Two of the skills companies most need in this nascent phase of the economic turnaround are speed and adaptability. However global conditions evolve — whether developing markets expand rapidly, consumers in developed nations begin to spend freely again, or something unexpected happens — organizations will have to move quickly to respond to complex and sometimes illogical or unpredictable market forces. Unfortunately, these are not strengths of the formal, rational organization, which is typified by analysis, strategies, structures, processes, and programs codified in charts, graphs, flowcharts, spreadsheets, and PowerPoint presentations. The capabilities most vital to recovery are actually embedded in the informal organization, which is emotional, highly interactive, and cross-organizational, and encompasses personal beliefs and values, peer relationships, consensus building, emerging ideas, social networks, and communities of common interest.
In most successful turnarounds and recoveries, informal activities accelerate behaviour change and improved performance beyond what would have been possible through formal efforts alone. It’s no accident that in enterprises that operate at peak performance (for example, Southwest Airlines and Google) and values-driven organizations (such as the U.S. Marine Corps and Johnson & Johnson), the informal side usually exerts a relentlessly positive influence on overall operations, far more than in less flourishing enterprises.

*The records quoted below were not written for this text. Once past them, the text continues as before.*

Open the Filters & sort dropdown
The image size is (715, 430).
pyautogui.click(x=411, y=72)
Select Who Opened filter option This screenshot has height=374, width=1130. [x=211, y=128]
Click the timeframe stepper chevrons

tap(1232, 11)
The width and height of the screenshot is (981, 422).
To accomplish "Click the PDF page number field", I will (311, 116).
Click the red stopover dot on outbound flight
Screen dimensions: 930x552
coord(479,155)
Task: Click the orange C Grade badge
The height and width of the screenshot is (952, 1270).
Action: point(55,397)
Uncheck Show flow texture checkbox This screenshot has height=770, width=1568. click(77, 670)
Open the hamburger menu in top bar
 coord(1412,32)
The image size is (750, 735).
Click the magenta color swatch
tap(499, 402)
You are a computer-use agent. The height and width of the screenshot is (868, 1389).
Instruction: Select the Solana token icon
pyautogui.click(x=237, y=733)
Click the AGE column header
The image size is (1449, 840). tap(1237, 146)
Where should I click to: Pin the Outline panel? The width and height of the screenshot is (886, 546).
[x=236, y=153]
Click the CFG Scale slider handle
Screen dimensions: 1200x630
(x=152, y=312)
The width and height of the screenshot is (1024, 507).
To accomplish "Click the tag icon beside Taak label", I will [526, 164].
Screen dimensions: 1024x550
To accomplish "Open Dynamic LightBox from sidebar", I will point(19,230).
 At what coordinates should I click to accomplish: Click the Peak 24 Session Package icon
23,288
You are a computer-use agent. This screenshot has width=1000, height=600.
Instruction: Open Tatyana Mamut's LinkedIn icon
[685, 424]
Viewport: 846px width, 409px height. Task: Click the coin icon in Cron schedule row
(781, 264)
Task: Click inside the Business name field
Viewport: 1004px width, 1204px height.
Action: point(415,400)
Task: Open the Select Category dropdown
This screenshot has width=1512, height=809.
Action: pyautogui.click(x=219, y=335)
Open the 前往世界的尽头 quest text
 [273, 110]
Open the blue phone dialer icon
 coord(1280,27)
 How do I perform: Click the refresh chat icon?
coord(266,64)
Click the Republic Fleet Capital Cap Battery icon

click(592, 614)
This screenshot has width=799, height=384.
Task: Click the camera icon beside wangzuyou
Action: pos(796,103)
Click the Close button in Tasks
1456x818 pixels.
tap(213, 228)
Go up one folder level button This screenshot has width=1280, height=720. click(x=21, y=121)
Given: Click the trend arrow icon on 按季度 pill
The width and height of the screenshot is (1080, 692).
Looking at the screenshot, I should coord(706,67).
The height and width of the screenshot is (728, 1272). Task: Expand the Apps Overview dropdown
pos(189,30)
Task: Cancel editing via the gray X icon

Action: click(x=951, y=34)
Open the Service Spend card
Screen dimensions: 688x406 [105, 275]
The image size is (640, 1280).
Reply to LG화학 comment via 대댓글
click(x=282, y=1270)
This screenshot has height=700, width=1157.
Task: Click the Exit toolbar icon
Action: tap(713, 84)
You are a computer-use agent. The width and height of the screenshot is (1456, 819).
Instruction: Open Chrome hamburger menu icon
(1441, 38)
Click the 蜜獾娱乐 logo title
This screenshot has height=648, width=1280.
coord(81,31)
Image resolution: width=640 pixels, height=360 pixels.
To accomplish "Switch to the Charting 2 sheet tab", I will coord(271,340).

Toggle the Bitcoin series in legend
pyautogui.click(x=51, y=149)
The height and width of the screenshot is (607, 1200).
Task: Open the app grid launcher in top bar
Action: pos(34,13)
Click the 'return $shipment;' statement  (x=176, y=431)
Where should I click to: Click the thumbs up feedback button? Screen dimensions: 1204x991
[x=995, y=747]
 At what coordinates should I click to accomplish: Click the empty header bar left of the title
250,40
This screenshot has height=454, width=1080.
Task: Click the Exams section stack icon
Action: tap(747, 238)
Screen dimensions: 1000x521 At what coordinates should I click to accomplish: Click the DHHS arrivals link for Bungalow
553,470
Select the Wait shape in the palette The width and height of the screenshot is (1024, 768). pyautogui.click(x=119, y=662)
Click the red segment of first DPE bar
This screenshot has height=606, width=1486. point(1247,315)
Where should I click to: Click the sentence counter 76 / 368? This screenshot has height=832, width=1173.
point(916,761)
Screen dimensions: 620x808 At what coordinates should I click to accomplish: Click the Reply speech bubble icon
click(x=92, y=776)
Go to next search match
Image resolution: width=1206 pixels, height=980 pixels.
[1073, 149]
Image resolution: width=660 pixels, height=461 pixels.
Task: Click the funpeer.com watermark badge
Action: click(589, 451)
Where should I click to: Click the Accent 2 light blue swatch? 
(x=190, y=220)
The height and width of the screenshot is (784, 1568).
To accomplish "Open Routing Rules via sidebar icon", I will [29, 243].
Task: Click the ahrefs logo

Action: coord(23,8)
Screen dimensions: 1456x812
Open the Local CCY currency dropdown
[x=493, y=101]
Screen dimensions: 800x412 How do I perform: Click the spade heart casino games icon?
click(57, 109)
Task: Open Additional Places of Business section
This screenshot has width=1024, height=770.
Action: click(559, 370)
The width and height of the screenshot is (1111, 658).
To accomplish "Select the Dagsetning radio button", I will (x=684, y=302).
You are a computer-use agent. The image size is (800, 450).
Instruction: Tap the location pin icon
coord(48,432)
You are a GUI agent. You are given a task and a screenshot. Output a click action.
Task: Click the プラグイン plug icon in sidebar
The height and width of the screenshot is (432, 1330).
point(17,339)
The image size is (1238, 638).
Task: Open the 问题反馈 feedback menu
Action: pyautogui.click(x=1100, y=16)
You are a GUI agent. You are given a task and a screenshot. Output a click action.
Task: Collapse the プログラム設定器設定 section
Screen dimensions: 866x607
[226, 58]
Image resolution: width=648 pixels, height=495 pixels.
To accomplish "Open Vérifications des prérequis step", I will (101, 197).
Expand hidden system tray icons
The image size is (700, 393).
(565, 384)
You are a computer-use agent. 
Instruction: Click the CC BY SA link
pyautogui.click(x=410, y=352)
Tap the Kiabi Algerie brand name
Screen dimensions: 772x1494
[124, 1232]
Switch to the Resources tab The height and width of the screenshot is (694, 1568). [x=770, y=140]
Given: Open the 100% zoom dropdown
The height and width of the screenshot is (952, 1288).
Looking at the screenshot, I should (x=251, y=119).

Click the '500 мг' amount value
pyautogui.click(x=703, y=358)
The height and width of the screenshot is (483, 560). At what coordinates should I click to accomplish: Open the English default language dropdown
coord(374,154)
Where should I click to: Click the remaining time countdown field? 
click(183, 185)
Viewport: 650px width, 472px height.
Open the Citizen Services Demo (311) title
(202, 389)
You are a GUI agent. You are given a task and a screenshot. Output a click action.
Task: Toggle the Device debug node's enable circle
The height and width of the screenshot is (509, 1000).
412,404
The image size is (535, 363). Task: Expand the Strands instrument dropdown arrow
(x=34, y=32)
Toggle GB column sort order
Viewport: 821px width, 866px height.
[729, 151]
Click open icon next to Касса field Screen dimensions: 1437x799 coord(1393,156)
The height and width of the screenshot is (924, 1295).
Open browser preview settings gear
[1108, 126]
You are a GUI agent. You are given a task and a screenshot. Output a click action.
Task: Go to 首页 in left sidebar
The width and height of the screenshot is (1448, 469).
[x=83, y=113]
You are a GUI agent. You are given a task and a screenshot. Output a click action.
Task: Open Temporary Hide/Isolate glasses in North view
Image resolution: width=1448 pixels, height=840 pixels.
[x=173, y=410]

Top managers often subconsciously draw on the informal when driving change programs; they intuitively grasp that transformation and rejuvenation cannot be diagrammed and designed. But rather than deliberately tapping into the instinctive and innovative veins of the company to achieve sustainable results, they institute their change program from the top down, through the established hierarchy. In some cases, this one-dimensional approach to bringing out a company’s informal characteristics might work fine. But when the stakes are as high and the obstacles as numerous as they are today, executives must focus purposefully on the power of the informal organization to accelerate change.
Typical of the results that informal aspects of organizations deliver are the recent series of improvements at Bell Canada Enterprises (BCE). When Michael Sabia became CEO in 2002, the telecommunications giant was in deep trouble. A spate of expensive and unwieldy acquisitions, failed strategies in its international voice and data business, and a hidebound culture had stunted the company’s performance. Worse yet, the company’s creaking bureaucracy had seriously harmed relations with its customers, who complained about poor service and slow responses to problems.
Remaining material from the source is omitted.